- _EXTRACTED INFORMATION_
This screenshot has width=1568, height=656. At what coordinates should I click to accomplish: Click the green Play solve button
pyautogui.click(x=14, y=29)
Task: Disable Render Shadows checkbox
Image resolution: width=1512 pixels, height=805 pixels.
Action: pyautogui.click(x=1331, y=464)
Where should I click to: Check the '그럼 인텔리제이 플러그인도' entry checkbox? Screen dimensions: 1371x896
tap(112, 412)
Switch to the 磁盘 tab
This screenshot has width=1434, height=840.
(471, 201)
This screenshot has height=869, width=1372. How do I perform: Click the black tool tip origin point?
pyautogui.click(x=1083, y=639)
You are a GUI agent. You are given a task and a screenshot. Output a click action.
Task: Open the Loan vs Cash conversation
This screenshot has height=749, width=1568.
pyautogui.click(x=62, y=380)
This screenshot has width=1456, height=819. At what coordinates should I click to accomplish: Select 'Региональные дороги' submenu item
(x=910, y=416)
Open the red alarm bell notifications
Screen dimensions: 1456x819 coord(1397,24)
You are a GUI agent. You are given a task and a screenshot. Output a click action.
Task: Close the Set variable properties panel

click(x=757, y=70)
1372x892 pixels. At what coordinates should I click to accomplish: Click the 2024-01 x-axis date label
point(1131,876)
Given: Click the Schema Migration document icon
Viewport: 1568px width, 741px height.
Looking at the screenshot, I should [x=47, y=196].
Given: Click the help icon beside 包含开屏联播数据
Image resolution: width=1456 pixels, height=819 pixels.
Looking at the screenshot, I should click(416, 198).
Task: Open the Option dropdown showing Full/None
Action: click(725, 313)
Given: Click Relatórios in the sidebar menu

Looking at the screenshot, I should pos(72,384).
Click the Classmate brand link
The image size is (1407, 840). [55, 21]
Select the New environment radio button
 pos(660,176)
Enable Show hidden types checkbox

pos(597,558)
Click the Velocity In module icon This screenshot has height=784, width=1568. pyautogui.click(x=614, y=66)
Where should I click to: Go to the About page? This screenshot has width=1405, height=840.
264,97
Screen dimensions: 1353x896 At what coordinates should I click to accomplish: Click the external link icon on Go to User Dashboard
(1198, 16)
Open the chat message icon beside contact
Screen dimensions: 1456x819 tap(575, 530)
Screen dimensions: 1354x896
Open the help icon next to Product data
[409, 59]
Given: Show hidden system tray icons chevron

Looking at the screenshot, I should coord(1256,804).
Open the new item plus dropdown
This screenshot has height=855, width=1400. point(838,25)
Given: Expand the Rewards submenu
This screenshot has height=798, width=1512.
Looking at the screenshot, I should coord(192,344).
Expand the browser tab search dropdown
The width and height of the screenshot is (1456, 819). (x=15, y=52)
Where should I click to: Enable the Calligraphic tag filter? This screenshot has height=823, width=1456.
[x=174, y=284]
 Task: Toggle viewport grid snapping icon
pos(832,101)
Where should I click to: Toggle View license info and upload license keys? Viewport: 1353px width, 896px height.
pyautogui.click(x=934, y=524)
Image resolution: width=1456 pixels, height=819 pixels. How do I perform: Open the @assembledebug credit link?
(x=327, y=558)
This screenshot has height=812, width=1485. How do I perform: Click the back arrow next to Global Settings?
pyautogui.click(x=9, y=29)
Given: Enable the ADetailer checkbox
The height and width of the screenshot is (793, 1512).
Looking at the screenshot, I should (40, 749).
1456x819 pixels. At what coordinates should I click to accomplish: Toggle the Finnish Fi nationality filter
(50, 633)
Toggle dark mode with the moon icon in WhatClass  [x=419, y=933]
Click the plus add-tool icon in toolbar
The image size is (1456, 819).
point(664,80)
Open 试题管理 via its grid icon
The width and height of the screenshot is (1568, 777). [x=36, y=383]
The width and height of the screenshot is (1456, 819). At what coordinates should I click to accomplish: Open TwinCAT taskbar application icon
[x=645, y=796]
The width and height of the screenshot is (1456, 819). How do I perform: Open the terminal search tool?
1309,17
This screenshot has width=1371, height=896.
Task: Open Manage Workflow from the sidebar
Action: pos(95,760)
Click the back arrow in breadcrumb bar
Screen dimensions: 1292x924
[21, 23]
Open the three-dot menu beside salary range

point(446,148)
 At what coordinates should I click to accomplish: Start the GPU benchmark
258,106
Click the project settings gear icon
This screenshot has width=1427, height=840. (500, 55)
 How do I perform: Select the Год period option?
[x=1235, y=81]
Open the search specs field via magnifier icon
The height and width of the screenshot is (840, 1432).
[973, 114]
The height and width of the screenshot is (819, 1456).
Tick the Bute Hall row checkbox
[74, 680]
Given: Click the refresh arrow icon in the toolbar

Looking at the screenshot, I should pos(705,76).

- _YOUR ASSIGNMENT_
Copy out the whole listing exactly.

- _REPLY_
This screenshot has width=1568, height=656. At what coordinates should I click to accomplish: Click the green Play solve button
pyautogui.click(x=14, y=29)
Task: Disable Render Shadows checkbox
Image resolution: width=1512 pixels, height=805 pixels.
Action: pyautogui.click(x=1331, y=464)
Where should I click to: Check the '그럼 인텔리제이 플러그인도' entry checkbox? Screen dimensions: 1371x896
tap(112, 412)
Switch to the 磁盘 tab
This screenshot has width=1434, height=840.
(471, 201)
This screenshot has height=869, width=1372. How do I perform: Click the black tool tip origin point?
pyautogui.click(x=1083, y=639)
You are a GUI agent. You are given a task and a screenshot. Output a click action.
Task: Open the Loan vs Cash conversation
This screenshot has height=749, width=1568.
pyautogui.click(x=62, y=380)
This screenshot has width=1456, height=819. At what coordinates should I click to accomplish: Select 'Региональные дороги' submenu item
(x=910, y=416)
Open the red alarm bell notifications
Screen dimensions: 1456x819 coord(1397,24)
You are a GUI agent. You are given a task and a screenshot. Output a click action.
Task: Close the Set variable properties panel

click(x=757, y=70)
1372x892 pixels. At what coordinates should I click to accomplish: Click the 2024-01 x-axis date label
point(1131,876)
Given: Click the Schema Migration document icon
Viewport: 1568px width, 741px height.
Looking at the screenshot, I should [x=47, y=196].
Given: Click the help icon beside 包含开屏联播数据
Image resolution: width=1456 pixels, height=819 pixels.
Looking at the screenshot, I should click(416, 198).
Task: Open the Option dropdown showing Full/None
Action: click(725, 313)
Given: Click Relatórios in the sidebar menu

Looking at the screenshot, I should pos(72,384).
Click the Classmate brand link
The image size is (1407, 840). [55, 21]
Select the New environment radio button
 pos(660,176)
Enable Show hidden types checkbox

pos(597,558)
Click the Velocity In module icon This screenshot has height=784, width=1568. pyautogui.click(x=614, y=66)
Where should I click to: Go to the About page? This screenshot has width=1405, height=840.
264,97
Screen dimensions: 1353x896 At what coordinates should I click to accomplish: Click the external link icon on Go to User Dashboard
(1198, 16)
Open the chat message icon beside contact
Screen dimensions: 1456x819 tap(575, 530)
Screen dimensions: 1354x896
Open the help icon next to Product data
[409, 59]
Given: Show hidden system tray icons chevron

Looking at the screenshot, I should coord(1256,804).
Open the new item plus dropdown
This screenshot has height=855, width=1400. point(838,25)
Given: Expand the Rewards submenu
This screenshot has height=798, width=1512.
Looking at the screenshot, I should coord(192,344).
Expand the browser tab search dropdown
The width and height of the screenshot is (1456, 819). (x=15, y=52)
Where should I click to: Enable the Calligraphic tag filter? This screenshot has height=823, width=1456.
[x=174, y=284]
 Task: Toggle viewport grid snapping icon
pos(832,101)
Where should I click to: Toggle View license info and upload license keys? Viewport: 1353px width, 896px height.
pyautogui.click(x=934, y=524)
Image resolution: width=1456 pixels, height=819 pixels. How do I perform: Open the @assembledebug credit link?
(x=327, y=558)
This screenshot has height=812, width=1485. How do I perform: Click the back arrow next to Global Settings?
pyautogui.click(x=9, y=29)
Given: Enable the ADetailer checkbox
The height and width of the screenshot is (793, 1512).
Looking at the screenshot, I should (40, 749).
1456x819 pixels. At what coordinates should I click to accomplish: Toggle the Finnish Fi nationality filter
(50, 633)
Toggle dark mode with the moon icon in WhatClass  [x=419, y=933]
Click the plus add-tool icon in toolbar
The image size is (1456, 819).
point(664,80)
Open 试题管理 via its grid icon
The width and height of the screenshot is (1568, 777). [x=36, y=383]
The width and height of the screenshot is (1456, 819). At what coordinates should I click to accomplish: Open TwinCAT taskbar application icon
[x=645, y=796]
The width and height of the screenshot is (1456, 819). How do I perform: Open the terminal search tool?
1309,17
This screenshot has width=1371, height=896.
Task: Open Manage Workflow from the sidebar
Action: pos(95,760)
Click the back arrow in breadcrumb bar
Screen dimensions: 1292x924
[21, 23]
Open the three-dot menu beside salary range

point(446,148)
 At what coordinates should I click to accomplish: Start the GPU benchmark
258,106
Click the project settings gear icon
This screenshot has width=1427, height=840. (500, 55)
 How do I perform: Select the Год period option?
[x=1235, y=81]
Open the search specs field via magnifier icon
The height and width of the screenshot is (840, 1432).
[973, 114]
The height and width of the screenshot is (819, 1456).
Tick the Bute Hall row checkbox
[74, 680]
Given: Click the refresh arrow icon in the toolbar

Looking at the screenshot, I should pos(705,76).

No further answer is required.